• [Goal of the exercise]: Reproduce the records below; each should match the original exactly.

• [Extracted entries]:
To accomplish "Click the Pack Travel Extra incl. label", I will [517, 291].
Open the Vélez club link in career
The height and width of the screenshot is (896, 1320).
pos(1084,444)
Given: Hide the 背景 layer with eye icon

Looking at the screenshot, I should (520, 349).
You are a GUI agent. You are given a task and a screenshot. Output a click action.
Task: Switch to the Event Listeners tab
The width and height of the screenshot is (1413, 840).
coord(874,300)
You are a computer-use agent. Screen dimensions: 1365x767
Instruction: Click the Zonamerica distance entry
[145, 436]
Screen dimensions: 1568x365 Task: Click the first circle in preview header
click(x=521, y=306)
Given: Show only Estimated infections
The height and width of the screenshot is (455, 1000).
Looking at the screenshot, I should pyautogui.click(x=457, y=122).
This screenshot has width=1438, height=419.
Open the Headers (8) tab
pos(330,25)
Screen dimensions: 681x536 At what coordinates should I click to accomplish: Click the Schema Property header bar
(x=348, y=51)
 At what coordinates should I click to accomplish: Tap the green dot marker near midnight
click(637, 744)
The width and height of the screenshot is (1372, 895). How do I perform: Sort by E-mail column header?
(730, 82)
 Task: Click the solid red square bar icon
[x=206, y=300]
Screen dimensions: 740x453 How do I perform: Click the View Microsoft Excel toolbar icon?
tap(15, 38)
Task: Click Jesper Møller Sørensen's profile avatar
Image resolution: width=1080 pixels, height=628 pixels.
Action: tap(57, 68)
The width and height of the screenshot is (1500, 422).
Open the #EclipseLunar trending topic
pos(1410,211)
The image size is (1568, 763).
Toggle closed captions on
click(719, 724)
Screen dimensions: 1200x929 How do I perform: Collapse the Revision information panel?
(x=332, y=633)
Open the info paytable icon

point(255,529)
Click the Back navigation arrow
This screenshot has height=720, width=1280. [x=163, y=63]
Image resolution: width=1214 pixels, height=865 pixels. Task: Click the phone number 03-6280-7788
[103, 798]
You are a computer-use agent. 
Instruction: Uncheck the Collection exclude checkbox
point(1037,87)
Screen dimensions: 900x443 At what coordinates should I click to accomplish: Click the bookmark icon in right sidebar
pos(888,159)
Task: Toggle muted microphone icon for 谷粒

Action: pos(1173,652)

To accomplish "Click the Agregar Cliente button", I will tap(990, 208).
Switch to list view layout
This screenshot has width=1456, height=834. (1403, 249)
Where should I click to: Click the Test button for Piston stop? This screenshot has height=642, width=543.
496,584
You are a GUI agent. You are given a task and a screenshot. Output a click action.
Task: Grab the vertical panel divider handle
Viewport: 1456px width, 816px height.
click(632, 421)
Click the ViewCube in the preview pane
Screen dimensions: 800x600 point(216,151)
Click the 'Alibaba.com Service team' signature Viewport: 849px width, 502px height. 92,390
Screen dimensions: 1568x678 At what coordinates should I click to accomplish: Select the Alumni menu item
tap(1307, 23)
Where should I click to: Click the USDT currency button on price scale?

• [Result of the task]:
To accomplish "Click the Pack Travel Extra incl. label", I will [517, 291].
Open the Vélez club link in career
The height and width of the screenshot is (896, 1320).
pos(1084,444)
Given: Hide the 背景 layer with eye icon

Looking at the screenshot, I should (520, 349).
You are a GUI agent. You are given a task and a screenshot. Output a click action.
Task: Switch to the Event Listeners tab
The width and height of the screenshot is (1413, 840).
coord(874,300)
You are a computer-use agent. Screen dimensions: 1365x767
Instruction: Click the Zonamerica distance entry
[145, 436]
Screen dimensions: 1568x365 Task: Click the first circle in preview header
click(x=521, y=306)
Given: Show only Estimated infections
The height and width of the screenshot is (455, 1000).
Looking at the screenshot, I should pyautogui.click(x=457, y=122).
This screenshot has width=1438, height=419.
Open the Headers (8) tab
pos(330,25)
Screen dimensions: 681x536 At what coordinates should I click to accomplish: Click the Schema Property header bar
(x=348, y=51)
 At what coordinates should I click to accomplish: Tap the green dot marker near midnight
click(637, 744)
The width and height of the screenshot is (1372, 895). How do I perform: Sort by E-mail column header?
(730, 82)
 Task: Click the solid red square bar icon
[x=206, y=300]
Screen dimensions: 740x453 How do I perform: Click the View Microsoft Excel toolbar icon?
tap(15, 38)
Task: Click Jesper Møller Sørensen's profile avatar
Image resolution: width=1080 pixels, height=628 pixels.
Action: tap(57, 68)
The width and height of the screenshot is (1500, 422).
Open the #EclipseLunar trending topic
pos(1410,211)
The image size is (1568, 763).
Toggle closed captions on
click(719, 724)
Screen dimensions: 1200x929 How do I perform: Collapse the Revision information panel?
(x=332, y=633)
Open the info paytable icon

point(255,529)
Click the Back navigation arrow
This screenshot has height=720, width=1280. [x=163, y=63]
Image resolution: width=1214 pixels, height=865 pixels. Task: Click the phone number 03-6280-7788
[103, 798]
You are a computer-use agent. 
Instruction: Uncheck the Collection exclude checkbox
point(1037,87)
Screen dimensions: 900x443 At what coordinates should I click to accomplish: Click the bookmark icon in right sidebar
pos(888,159)
Task: Toggle muted microphone icon for 谷粒

Action: pos(1173,652)

To accomplish "Click the Agregar Cliente button", I will tap(990, 208).
Switch to list view layout
This screenshot has width=1456, height=834. (1403, 249)
Where should I click to: Click the Test button for Piston stop? This screenshot has height=642, width=543.
496,584
You are a GUI agent. You are given a task and a screenshot. Output a click action.
Task: Grab the vertical panel divider handle
Viewport: 1456px width, 816px height.
click(632, 421)
Click the ViewCube in the preview pane
Screen dimensions: 800x600 point(216,151)
Click the 'Alibaba.com Service team' signature Viewport: 849px width, 502px height. 92,390
Screen dimensions: 1568x678 At what coordinates should I click to accomplish: Select the Alumni menu item
tap(1307, 23)
Where should I click to: Click the USDT currency button on price scale?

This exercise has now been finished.